While Pett joked around, he also drew caricatures of many famous politicians and presidents, such as Ronald Reagan, Sr. George Bush, Bill Clinton, George Bush, Barack Obama and Donald Trump.

“A caricature isn’t meant to be complimentary,” Pett said as he drew Trump’s hair. “The purpose is to take someone’s worst feature and… make it worse.”

That isn’t the only wisdom Pett had.

“Sometimes, a caricature ends up becoming more like the person, rather than the actual person themselves,” Pett said. “Also, only draw people like this when you don’t like them.”

While Joel Pett did entertain the crowd, he also gave them a bit of insight into the actual workings of a political cartoonist.

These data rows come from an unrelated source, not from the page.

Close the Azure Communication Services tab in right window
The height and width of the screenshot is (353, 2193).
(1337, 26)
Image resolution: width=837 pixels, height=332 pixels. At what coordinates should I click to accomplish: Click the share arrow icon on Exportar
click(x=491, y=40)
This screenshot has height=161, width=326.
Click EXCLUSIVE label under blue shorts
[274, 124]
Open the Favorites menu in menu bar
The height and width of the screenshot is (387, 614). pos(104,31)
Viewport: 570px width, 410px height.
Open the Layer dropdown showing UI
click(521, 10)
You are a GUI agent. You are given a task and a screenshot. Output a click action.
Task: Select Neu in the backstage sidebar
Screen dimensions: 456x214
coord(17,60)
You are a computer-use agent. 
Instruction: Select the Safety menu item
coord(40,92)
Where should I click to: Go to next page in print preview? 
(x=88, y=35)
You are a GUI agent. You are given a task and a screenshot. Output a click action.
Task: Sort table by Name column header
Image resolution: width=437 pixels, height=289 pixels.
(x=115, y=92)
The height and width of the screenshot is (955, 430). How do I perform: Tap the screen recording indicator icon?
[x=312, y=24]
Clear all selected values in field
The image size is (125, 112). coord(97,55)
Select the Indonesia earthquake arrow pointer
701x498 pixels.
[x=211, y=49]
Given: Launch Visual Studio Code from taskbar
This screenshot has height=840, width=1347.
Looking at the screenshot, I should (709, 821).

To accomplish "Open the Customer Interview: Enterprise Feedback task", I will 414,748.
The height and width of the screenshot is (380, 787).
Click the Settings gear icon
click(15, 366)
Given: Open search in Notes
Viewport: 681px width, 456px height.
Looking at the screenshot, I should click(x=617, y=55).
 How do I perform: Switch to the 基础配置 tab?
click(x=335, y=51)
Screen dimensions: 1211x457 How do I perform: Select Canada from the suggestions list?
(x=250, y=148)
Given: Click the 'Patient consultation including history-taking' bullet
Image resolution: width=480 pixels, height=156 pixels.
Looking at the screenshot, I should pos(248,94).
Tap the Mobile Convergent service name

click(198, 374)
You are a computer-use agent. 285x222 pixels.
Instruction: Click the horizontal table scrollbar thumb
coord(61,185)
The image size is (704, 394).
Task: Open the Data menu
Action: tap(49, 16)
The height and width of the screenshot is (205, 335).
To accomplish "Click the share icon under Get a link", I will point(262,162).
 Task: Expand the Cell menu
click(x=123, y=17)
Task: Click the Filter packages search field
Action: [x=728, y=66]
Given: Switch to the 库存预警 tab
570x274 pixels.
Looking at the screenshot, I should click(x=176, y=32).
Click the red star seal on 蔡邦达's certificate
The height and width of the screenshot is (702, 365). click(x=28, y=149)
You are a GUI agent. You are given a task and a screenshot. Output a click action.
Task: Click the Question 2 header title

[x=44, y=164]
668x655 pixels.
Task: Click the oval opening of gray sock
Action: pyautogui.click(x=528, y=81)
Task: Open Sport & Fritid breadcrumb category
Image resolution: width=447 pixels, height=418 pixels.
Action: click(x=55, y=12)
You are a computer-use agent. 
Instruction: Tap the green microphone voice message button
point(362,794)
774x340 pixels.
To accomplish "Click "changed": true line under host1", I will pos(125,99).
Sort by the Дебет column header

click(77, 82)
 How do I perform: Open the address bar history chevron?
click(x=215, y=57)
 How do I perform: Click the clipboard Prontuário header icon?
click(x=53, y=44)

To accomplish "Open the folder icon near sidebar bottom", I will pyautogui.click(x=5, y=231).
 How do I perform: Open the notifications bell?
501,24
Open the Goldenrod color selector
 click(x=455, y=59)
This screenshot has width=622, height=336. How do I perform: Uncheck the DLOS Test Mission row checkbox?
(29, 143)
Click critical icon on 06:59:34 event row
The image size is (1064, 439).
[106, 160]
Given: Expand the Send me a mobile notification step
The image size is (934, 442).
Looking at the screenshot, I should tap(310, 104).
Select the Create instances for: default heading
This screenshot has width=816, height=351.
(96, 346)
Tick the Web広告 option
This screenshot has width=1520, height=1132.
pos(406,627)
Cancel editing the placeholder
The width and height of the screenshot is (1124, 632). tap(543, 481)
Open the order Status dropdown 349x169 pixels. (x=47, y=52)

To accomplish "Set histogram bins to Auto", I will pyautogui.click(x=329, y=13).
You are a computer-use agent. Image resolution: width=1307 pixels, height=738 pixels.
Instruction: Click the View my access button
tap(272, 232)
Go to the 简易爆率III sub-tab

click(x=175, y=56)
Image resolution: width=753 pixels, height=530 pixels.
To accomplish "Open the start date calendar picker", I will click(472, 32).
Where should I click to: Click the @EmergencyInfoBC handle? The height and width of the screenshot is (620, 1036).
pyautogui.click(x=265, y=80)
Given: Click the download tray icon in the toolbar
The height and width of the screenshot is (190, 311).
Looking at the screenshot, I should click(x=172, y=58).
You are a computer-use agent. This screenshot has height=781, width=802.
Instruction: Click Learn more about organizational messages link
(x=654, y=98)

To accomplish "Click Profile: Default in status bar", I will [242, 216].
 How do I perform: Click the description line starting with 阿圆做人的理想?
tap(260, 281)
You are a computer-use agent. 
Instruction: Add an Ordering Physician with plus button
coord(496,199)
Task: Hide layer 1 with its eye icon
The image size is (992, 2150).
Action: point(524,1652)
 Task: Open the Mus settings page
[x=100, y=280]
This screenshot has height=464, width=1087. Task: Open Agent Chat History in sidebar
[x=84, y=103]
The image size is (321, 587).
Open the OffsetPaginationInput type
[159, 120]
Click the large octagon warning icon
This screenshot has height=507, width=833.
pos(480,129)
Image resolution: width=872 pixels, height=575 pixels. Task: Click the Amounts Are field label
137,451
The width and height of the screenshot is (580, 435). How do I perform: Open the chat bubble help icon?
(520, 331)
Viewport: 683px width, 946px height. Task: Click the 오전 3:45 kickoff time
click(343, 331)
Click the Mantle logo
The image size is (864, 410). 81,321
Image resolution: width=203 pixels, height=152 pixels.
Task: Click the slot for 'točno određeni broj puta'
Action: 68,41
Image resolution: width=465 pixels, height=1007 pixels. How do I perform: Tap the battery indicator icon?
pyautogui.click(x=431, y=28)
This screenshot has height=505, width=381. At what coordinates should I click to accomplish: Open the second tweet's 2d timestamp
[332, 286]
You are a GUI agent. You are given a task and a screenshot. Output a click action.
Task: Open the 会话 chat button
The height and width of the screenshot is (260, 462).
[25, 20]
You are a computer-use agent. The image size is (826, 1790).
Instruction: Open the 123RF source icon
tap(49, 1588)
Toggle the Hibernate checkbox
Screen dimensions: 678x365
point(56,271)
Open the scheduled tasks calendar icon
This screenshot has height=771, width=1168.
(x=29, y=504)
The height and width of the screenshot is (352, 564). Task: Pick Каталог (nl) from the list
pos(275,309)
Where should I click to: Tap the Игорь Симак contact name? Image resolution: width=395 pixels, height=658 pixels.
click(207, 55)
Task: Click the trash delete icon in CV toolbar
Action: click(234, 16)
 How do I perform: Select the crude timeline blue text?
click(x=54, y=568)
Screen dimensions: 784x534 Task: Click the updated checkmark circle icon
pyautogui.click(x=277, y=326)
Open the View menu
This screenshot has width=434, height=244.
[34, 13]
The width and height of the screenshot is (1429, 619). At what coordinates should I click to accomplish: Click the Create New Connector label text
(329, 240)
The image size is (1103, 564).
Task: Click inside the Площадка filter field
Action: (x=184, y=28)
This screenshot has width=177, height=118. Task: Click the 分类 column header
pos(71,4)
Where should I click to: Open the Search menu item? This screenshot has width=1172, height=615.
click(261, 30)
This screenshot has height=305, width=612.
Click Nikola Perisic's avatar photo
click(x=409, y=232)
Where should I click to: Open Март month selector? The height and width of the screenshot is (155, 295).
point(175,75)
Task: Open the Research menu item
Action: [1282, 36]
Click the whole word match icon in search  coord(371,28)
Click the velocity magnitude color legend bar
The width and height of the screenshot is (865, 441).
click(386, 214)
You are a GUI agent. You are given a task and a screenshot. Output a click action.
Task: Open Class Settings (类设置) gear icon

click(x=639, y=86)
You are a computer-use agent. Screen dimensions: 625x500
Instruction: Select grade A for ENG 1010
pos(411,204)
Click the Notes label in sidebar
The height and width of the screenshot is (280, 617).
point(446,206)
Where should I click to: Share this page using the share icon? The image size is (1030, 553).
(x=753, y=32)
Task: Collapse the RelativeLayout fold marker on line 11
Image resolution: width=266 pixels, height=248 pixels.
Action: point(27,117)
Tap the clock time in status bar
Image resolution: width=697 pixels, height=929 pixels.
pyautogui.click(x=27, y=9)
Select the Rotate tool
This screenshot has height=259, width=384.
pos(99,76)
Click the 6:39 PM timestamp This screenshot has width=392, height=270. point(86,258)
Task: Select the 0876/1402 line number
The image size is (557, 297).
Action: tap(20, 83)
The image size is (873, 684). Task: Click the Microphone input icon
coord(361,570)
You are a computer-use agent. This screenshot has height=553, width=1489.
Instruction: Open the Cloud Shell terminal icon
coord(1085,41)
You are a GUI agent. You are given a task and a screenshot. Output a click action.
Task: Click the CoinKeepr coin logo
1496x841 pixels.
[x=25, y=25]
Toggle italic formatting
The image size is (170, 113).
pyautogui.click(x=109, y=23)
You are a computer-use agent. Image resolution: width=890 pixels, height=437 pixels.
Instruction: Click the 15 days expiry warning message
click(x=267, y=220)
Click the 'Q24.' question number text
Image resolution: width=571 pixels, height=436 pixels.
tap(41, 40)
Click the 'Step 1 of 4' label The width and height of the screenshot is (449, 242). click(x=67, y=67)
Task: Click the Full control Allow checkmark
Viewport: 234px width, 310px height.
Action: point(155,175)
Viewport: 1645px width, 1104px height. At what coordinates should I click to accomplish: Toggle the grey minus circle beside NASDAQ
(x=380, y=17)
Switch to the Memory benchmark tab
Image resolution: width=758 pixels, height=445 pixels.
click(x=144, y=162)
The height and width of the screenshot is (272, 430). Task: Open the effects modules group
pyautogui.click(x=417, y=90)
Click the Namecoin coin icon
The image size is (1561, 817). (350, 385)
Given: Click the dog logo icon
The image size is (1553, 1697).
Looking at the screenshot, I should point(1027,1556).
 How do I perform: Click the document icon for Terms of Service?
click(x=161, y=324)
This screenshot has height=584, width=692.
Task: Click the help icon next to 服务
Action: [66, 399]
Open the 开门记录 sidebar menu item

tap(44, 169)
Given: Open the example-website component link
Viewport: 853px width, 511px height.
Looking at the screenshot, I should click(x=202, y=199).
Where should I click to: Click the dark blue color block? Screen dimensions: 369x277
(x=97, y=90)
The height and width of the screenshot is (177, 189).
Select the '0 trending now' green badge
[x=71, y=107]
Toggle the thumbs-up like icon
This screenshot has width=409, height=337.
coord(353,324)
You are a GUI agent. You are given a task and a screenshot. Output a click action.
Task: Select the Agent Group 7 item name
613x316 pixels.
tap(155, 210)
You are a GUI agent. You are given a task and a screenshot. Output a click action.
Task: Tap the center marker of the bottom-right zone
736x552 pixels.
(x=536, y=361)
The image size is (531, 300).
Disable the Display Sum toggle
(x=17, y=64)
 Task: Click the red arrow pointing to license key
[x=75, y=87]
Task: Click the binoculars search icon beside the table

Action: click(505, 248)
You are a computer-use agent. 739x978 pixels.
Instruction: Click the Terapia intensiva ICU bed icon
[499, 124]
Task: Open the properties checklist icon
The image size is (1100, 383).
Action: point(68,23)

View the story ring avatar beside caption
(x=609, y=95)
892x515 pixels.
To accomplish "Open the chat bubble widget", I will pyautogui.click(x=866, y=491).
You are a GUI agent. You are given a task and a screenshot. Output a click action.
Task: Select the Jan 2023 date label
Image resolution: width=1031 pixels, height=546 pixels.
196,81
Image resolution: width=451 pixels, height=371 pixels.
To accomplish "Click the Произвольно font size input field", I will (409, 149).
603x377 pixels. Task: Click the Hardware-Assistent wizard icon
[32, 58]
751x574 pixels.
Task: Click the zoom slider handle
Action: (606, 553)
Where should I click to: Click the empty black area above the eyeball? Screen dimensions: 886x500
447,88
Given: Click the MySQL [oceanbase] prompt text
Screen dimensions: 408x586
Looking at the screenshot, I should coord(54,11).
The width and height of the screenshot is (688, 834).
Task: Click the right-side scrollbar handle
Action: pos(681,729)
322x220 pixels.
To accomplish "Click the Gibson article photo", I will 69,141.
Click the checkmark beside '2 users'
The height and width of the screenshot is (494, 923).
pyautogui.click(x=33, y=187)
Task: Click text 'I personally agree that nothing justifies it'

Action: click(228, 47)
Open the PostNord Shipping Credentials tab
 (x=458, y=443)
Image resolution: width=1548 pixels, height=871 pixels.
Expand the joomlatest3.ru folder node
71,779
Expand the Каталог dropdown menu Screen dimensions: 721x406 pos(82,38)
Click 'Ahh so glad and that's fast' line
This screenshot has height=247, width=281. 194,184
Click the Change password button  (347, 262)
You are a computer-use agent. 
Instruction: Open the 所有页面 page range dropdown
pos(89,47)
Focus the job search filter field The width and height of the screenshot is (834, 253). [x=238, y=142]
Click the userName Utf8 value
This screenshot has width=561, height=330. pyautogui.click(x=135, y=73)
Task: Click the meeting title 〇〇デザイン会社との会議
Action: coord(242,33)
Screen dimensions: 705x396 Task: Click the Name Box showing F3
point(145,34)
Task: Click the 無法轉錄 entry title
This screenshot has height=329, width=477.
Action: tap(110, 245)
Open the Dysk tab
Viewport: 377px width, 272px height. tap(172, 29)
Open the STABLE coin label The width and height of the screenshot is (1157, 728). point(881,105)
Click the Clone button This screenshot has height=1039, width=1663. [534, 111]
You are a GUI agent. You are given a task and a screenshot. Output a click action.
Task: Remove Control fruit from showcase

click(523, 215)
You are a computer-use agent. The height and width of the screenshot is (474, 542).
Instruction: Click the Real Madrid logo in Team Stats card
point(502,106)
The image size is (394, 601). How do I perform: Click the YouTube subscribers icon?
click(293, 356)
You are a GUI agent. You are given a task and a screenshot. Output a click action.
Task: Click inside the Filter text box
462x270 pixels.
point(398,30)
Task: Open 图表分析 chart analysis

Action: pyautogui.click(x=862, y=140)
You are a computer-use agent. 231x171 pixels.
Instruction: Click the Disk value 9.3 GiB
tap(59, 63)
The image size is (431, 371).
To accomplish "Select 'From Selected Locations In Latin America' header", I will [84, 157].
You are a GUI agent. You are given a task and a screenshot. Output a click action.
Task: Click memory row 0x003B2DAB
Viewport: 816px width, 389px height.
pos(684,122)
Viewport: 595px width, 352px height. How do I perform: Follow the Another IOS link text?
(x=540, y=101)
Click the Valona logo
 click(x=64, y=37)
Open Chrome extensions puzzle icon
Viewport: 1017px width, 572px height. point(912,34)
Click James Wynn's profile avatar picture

He said the career seems to be dropping off due to current culture.

“It’s the great American art form, however, it’s basically dead,” Pett said. “The future for cartoonists is hopeless. There’s no way people will ever get corporate sponsorships anymore since anyone can whip something up and send it out through the internet. It’s a shame.”

While he said the future does seem grim for the career, Pett gave the audience a small glimpse into his working process.

“Anger moves me,” Pett said. “Humanity makes me furious.”

He said he reads, listens and watches the news every day, gathering any information he can use in a comic.

“Really, getting political material to make fun of is not that hard. It shouldn’t be made this easy,” Pett said. Afterwards, he makes a list of ideas, stares at it and most importantly, plays around with different concepts until he can produce a cartoon.

Pett said he doesn’t always get away with his controversial opinions. Many times, he’s been bombarded with hate mail, angry phone calls, threatening faxes and even a protest. Pett has received one death threat, but the situation was quickly handled before it got out of control.

One of his most controversial cartoons involved the current Governor of Kentucky, Matt Bevin, back in 2015. The cartoon depicted Bevin cowering under a desk, while an attendant says to him, “Sir, they’re not terrorists…they’re your own adopted kids!”

Furious over the cartoon, Bevin called Pett a racist. While Pett didn’t mean for that message or to attack the children, he explained that he was only condemning Bevin’s stance on the Syrian refugee crisis.

“As political cartoonists, it’s on us to be our own judges to decide if something we draw is okay or not. However, I believe the worse something is, the more you need to talk about it,” Pett said.